Roads and Bridges Development Corporation of Kerala Ltd
- Abbreviation: RBDCK
- Formation: 23 September 1999
- Type: Autonomous
- Purpose: Construction, maintenance and operation of roads and bridges in the state of Kerala, India.
- Headquarters: Kochi, Kerala
- Chairman: P. A. Mohammed Riyas, Minister Of Public Works
- Vice Chairman: K. Biju, IAS, Secretary of Public Works
- Key people: Shri. S. Suhas IAS (Managing Director)
- Parent organization: KeralaPWD
- Affiliations: Government of Kerala
- Website: RBDCK.com

= Roads and Bridges Development Corporation =

Roads and Bridges Development Corporation of Kerala Ltd (RBDCK) is an autonomous body under the Government of Kerala which manages construction of roads and bridges in the state of Kerala, India. In contrast with the Kerala Public Works Department, RBDC is an autonomous body which mobilises its own fund for its operations. The public work minister is the Chairman of the company. The head office of RBDCK is at Kochi, with regional office at
Thiruvananthapuram.

==History==
RBDCK is a corporation established and fully owned by the Government of Kerala and has been incorporated as a limited company under the Companies Act 1956 on 23 September 1999. RBDCK mainly deals with the properties and assets comprising movables and immovable including land, road projects, railway over bridge projects, toll collection rights and works under construction. RBDCK is a company under the Public Works Department of Government of Kerala.
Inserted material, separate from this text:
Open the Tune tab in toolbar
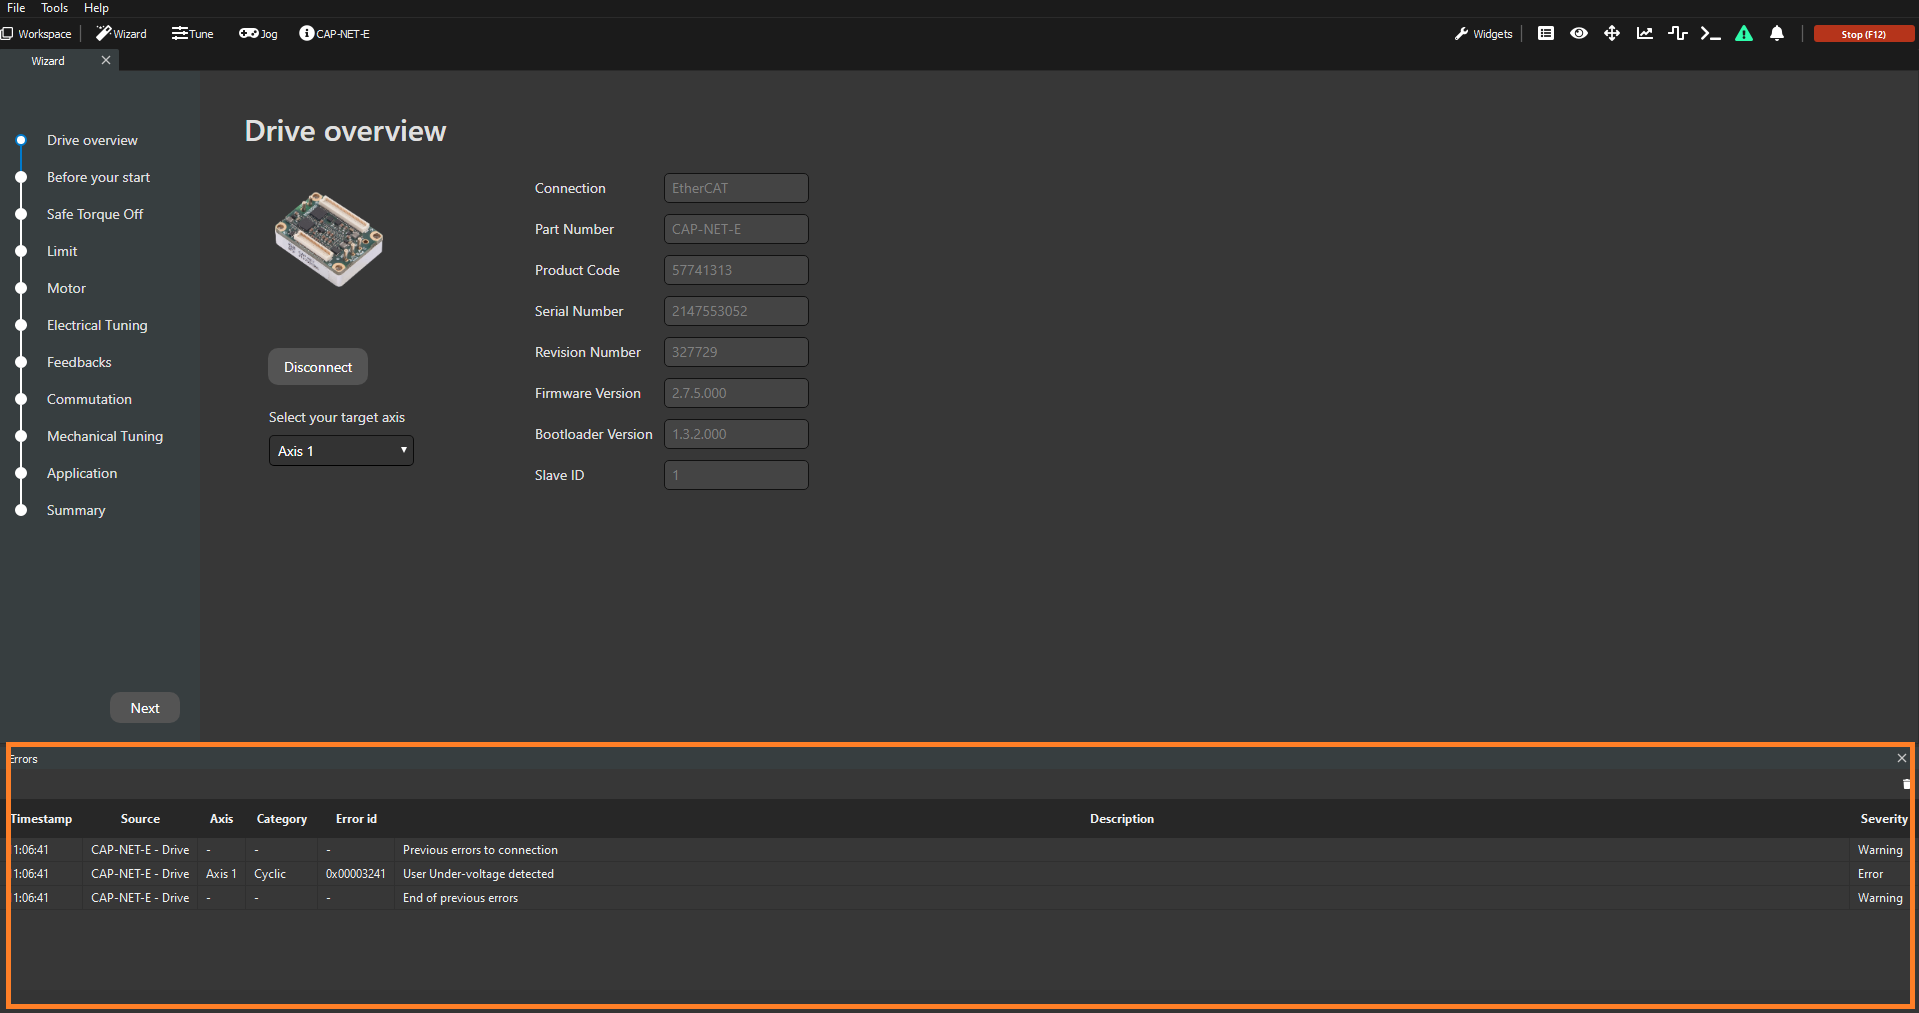Viewport: 1919px width, 1013px height. tap(193, 34)
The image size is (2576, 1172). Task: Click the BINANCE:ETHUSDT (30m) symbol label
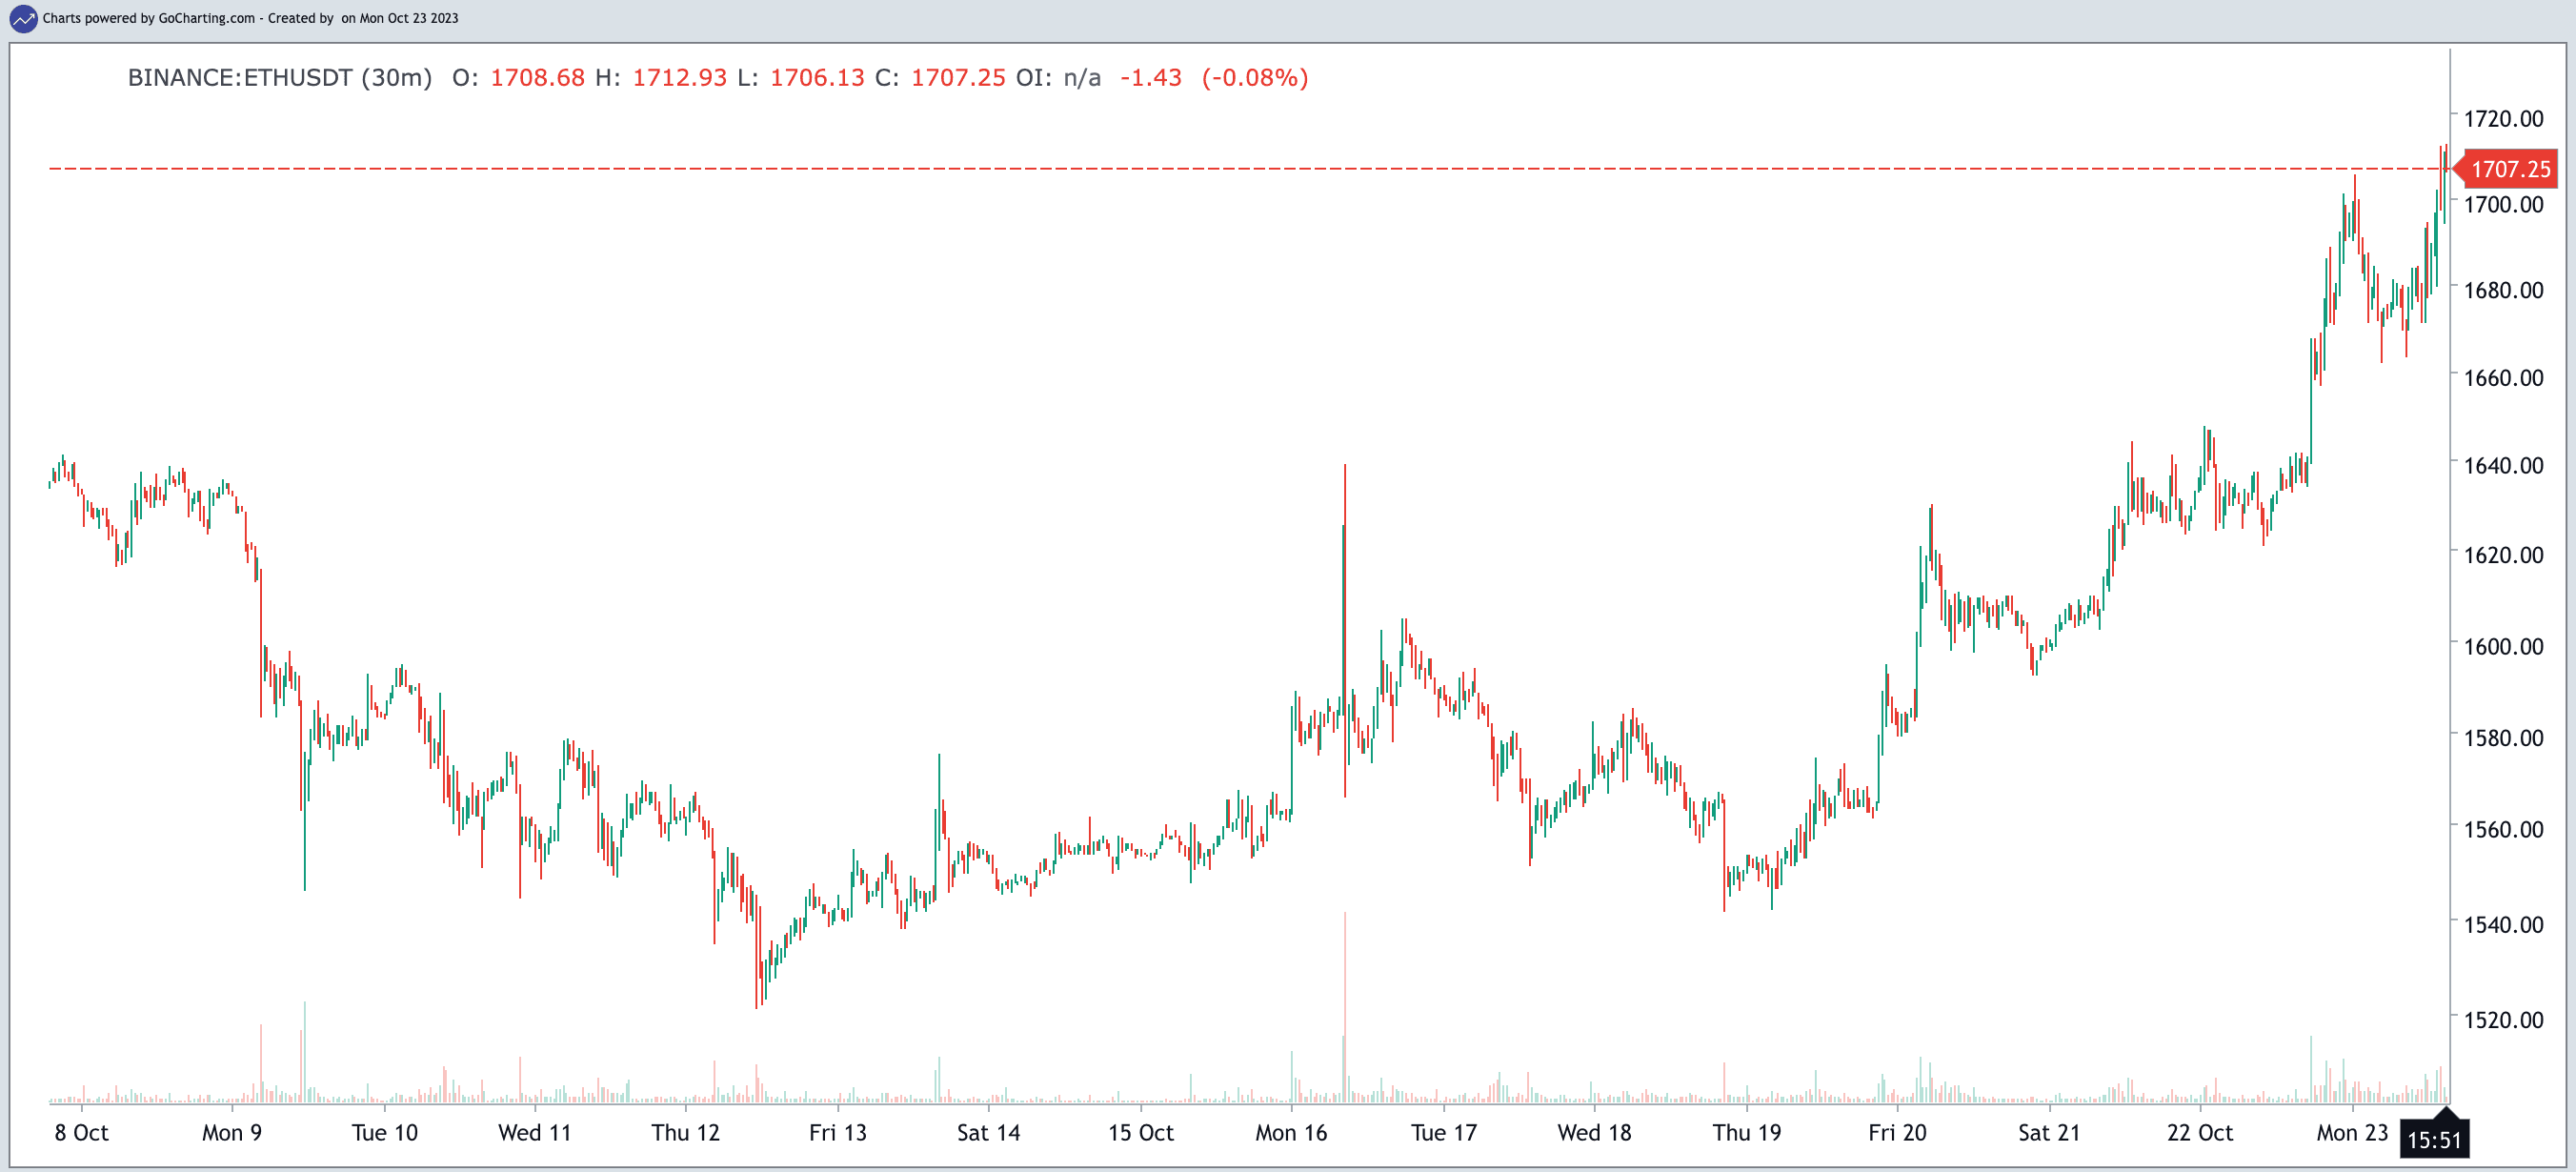point(279,78)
Major functions of the Corporation are
To construct, maintain, operate and manage Highways, Roads, Bypasses, Bridges, Over-bridges etc., entrusted to and vested with the Company by the Government of Kerala or any other Government/ Governmental agencies/ Organisations including improvement, strengthening and rehabilitation of road network identified as core network and to regulate and control the use of the roads vested in, or entrusted to it.
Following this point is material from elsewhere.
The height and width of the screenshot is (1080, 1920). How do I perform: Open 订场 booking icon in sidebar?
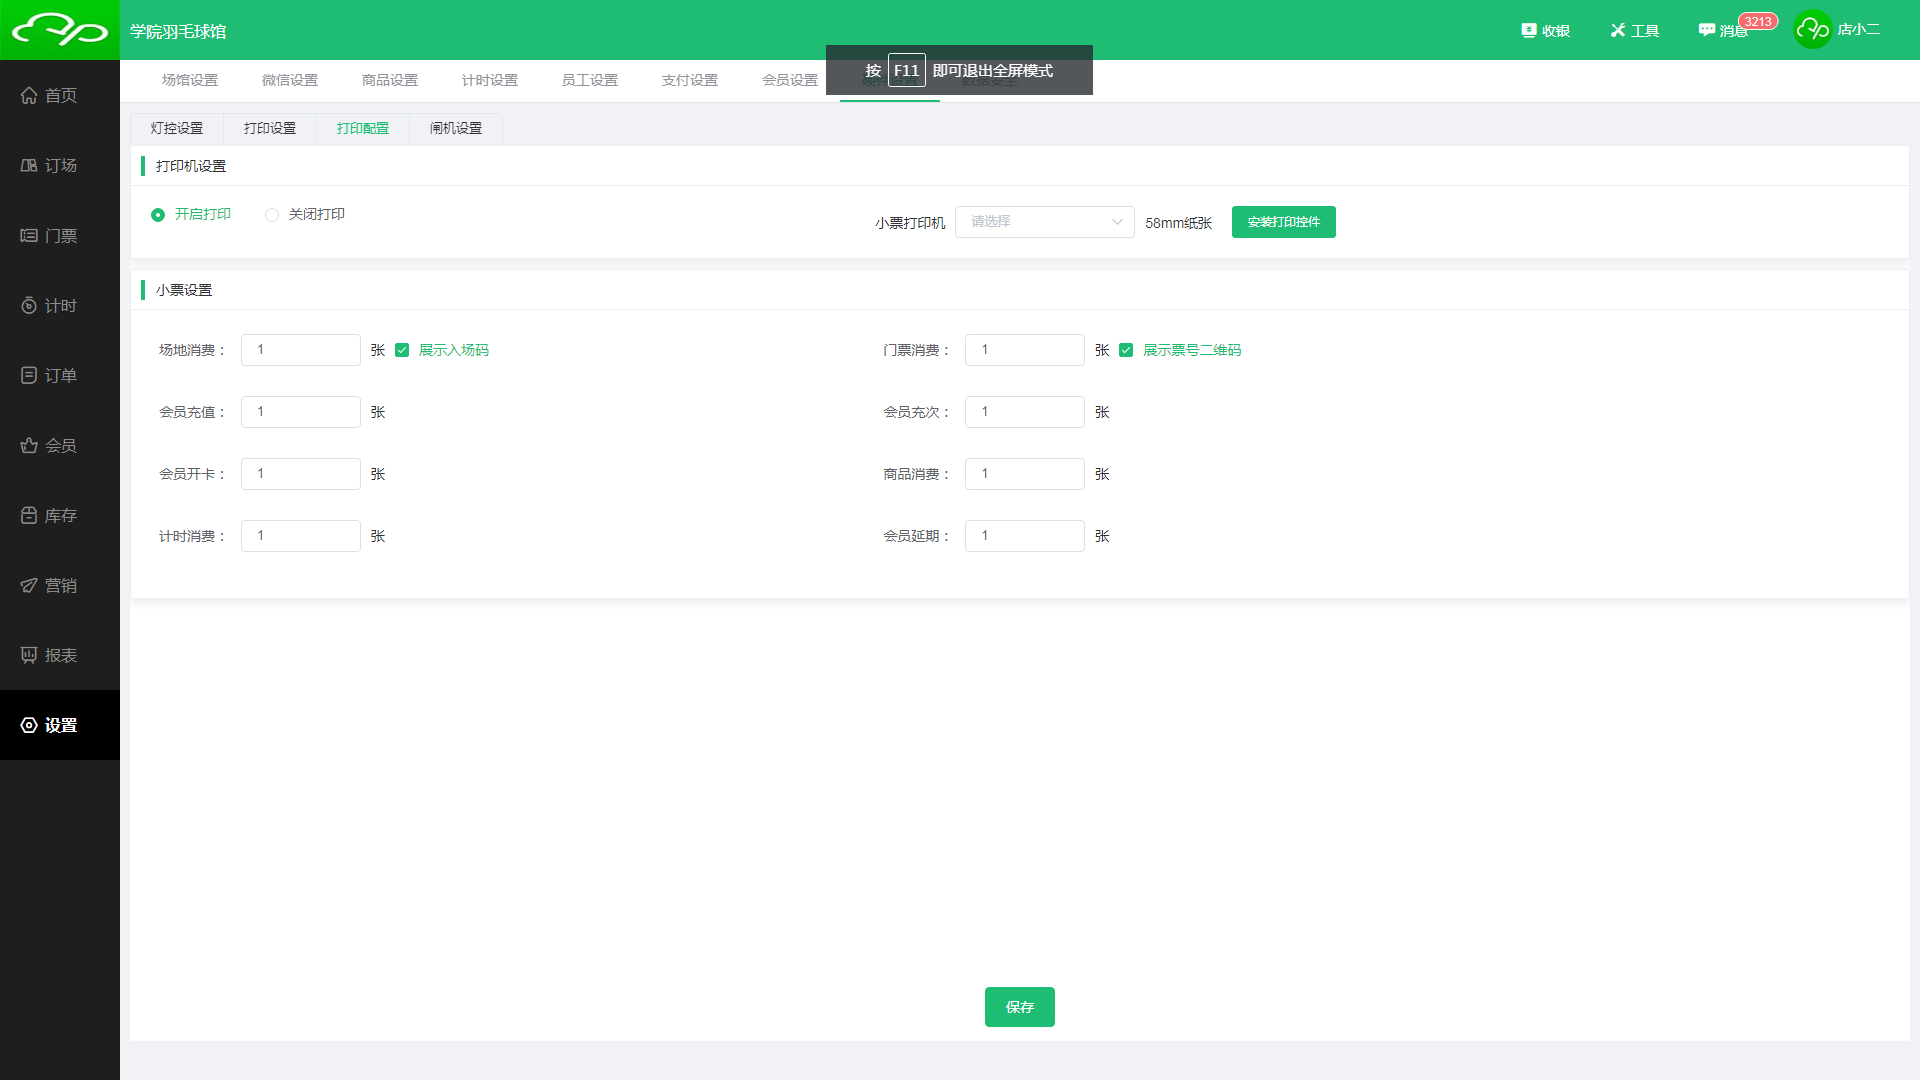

To undertake construction and maintenance of such facilities for and on behalf of any Government, Governmental agencies and Organisations on Turn-Key, Build-Own-Transfer, Build-Own-Operate and Transfer or any other basis and to collect tolls, user charges and such other revenues for the use of such facilities from the public, Government and other agencies.
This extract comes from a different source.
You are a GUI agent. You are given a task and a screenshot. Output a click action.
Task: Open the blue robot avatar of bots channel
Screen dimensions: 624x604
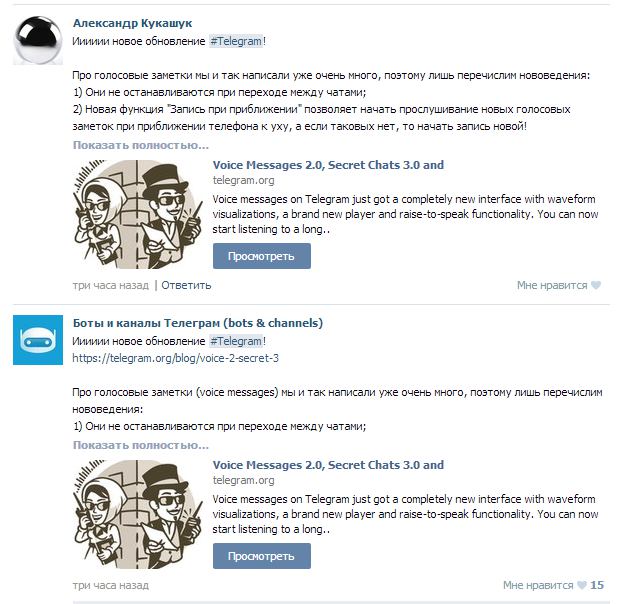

To raise funds subject to the provisions of the Companies Act 2013 and Reserve Bank of India guidelines issued from time to time for construction, maintenance, improvement and operation of such facilities etc. or by market borrowing, issue of shares, debentures, bonds or by way of loans, grants and borrowings from Government, Financial institutions including International Financial institutions.